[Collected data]
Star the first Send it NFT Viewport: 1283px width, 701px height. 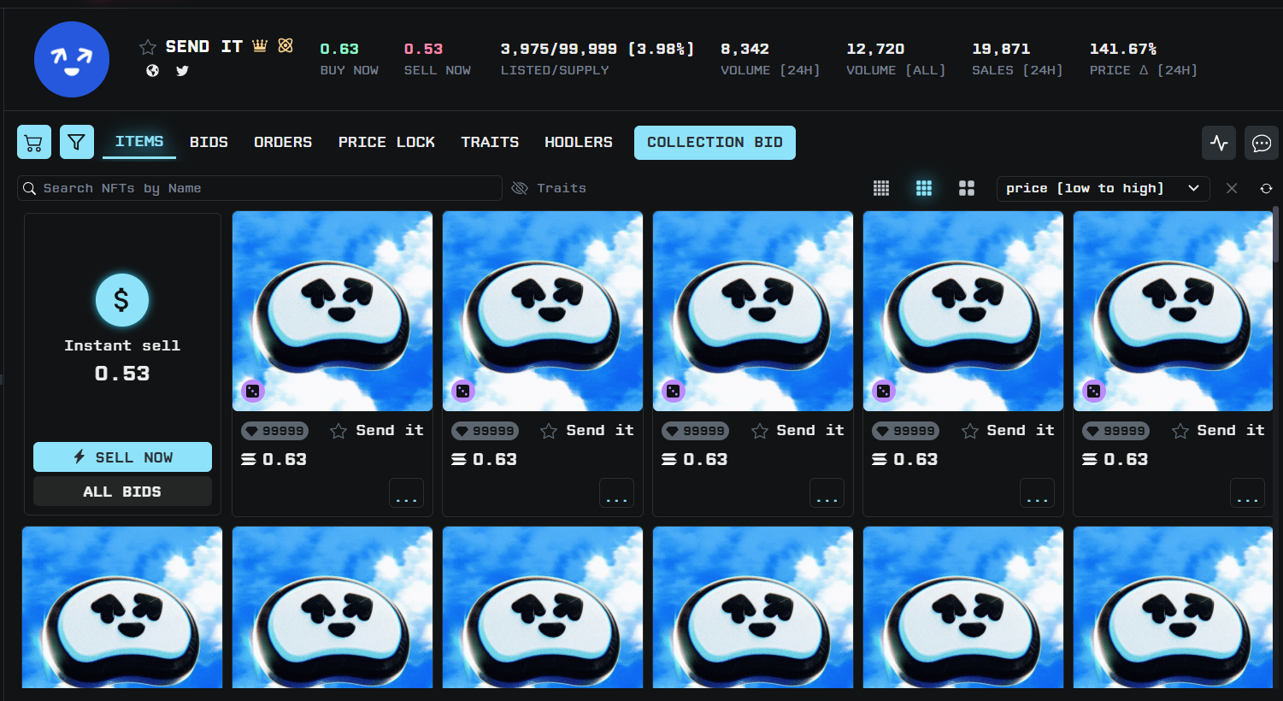(x=338, y=431)
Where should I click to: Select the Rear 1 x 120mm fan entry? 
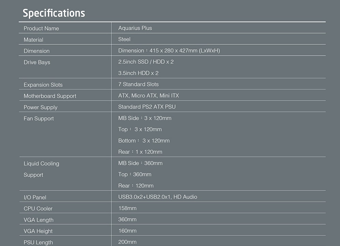(x=140, y=152)
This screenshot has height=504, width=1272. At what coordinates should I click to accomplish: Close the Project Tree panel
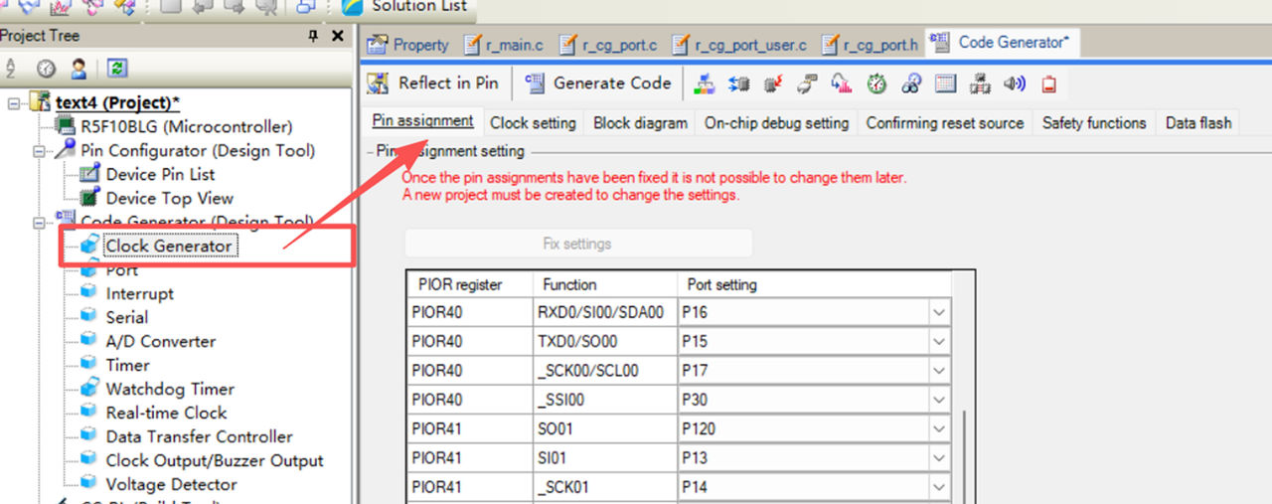click(337, 36)
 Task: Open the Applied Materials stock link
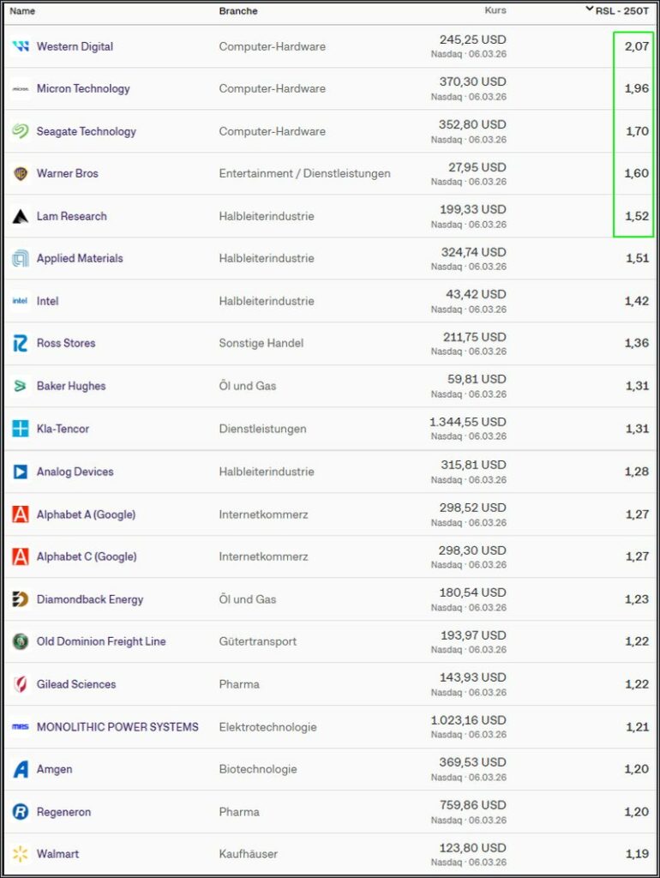pos(80,259)
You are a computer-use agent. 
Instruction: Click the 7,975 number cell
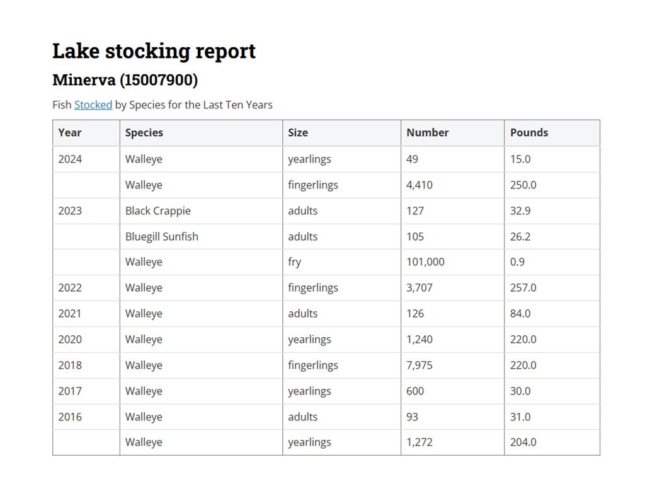pyautogui.click(x=420, y=365)
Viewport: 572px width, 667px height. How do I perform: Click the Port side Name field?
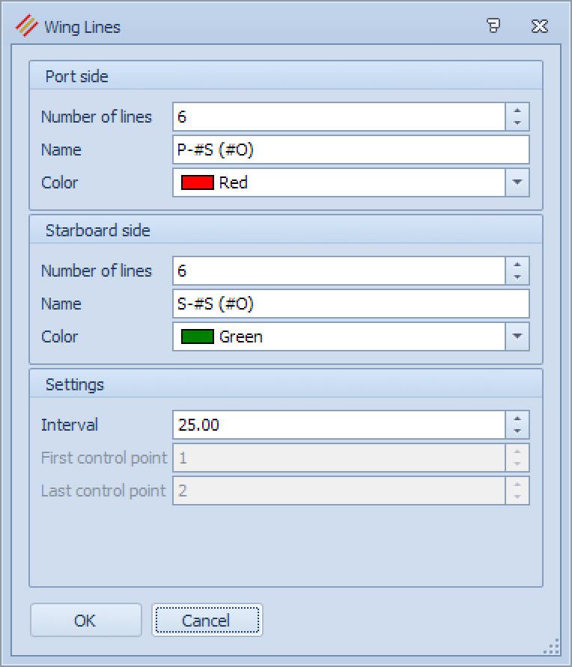350,150
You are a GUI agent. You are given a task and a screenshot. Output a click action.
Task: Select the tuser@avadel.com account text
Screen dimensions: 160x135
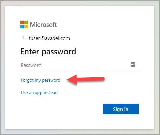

- [Work request] Reproduce the records above exactly, but only from the line containing "You are a GUI" through the last line, both included, and without any pictures.

- [Result of this exercise]
You are a GUI agent. You are given a task and a screenshot. Output a click action.
Task: Select the tuser@avadel.com account text
Screen dimensions: 160x135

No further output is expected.